Miami, Estados Unidos – O sorriso de Carlo Ancelotti na entrevista coletiva desta quarta-feira (24), em Miami, revelou mais do que apenas a satisfação pela vitória de 3 a 0 sobre a Escócia. Embora mantenha o semblante sisudo que lhe é habitual, o técnico da seleção brasileira não escondeu o alívio após garantir a vaga nos 16 avos de final e a liderança isolada do Grupo C. A resposta para o entusiasmo do torcedor, no entanto, veio com um pedido de moderação: “Calma! Muita calma!”.
O desempenho diante dos escoceses foi, para o italiano, o mais consistente sob sua gestão. A comparação com o empate em 1 a 1 contra o Marrocos, na estreia em Nova Jersey, evidencia um salto de qualidade. Menos falhas defensivas, uma transição mais veloz e, acima de tudo, o cinismo necessário na cara do gol. Ainda assim, Ancelotti mantém os pés no chão. Ele sabe que a dinâmica do mata-mata exige uma resiliência que o time ainda precisa provar.
Protagonismo em campo
O nome de Vinícius Júnior dominou a pauta. Autor de dois gols na partida, o camisa 7 chegou a quatro tentos no Mundial, participando ativamente de seis dos sete gols marcados pela equipe até aqui. Ancelotti, raramente dado a elogios individuais efusivos, não se segurou: “Não sou eu que descobri o Vini. Ele é top. Um dos melhores do mundo”. O treinador destacou a versatilidade tática do atacante, que agora transita entre a ponta e o corredor central, gerando dores de cabeça para qualquer sistema defensivo.

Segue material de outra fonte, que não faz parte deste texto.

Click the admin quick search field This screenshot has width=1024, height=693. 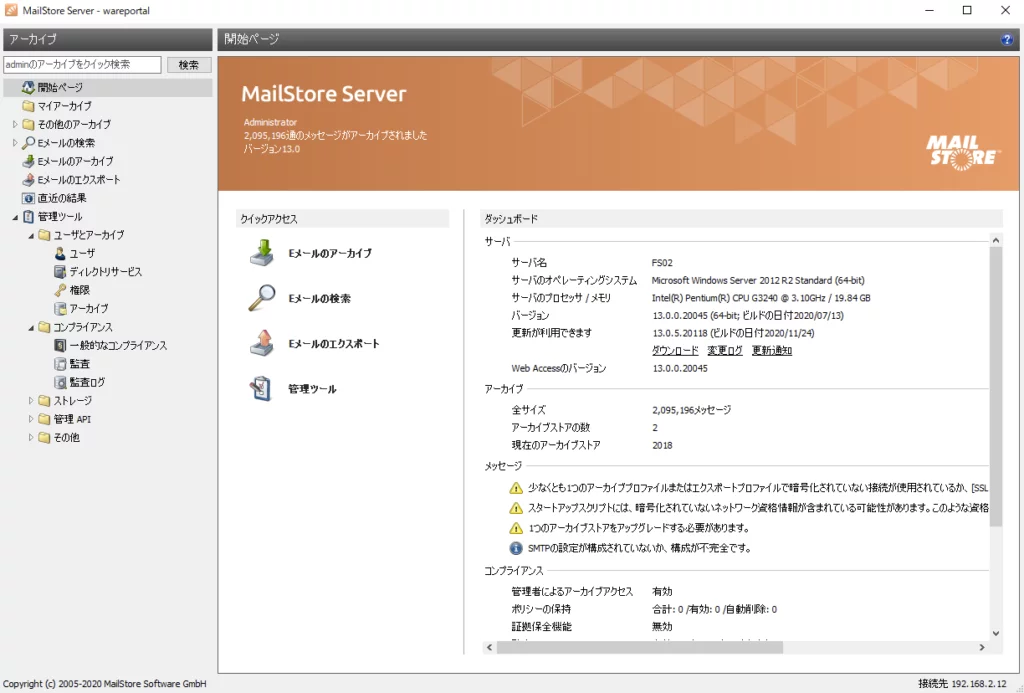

Outra grata surpresa foi Rayan. Escalado para suprir a ausência de Raphinha — que se recupera de uma lesão no posterior da coxa direita —, o atacante do Bournemouth justificou a aposta. Foi de seus pés, após roubar a bola de Scott McKenna, que nasceu o primeiro gol. Para Ancelotti, a atuação de Rayan foi completa e a tendência é que o jovem permaneça no time titular.
Olho no próximo compromisso
Agora, a contagem regressiva para a próxima fase já começou. O adversário do Brasil, o segundo colocado do Grupo F, será revelado nesta quinta-feira (25), após o fechamento da chave que envolve Japão, Holanda, Suécia e a eliminada Tunísia. Independentemente de quem venha, o desafio está marcado para a próxima segunda-feira (29), às 14h, em Houston.
O italiano observa as possibilidades com atenção. Reconhece a experiência holandesa, o futebol técnico japonês e a potência física sueca, mas evita escolher caminhos. O mantra agora é simples: coração forte e foco total na preparação, porque a fase de grupos, na visão de Ancelotti, foi apenas o primeiro passo de uma caminhada que ele quer ver serena, mas decisiva.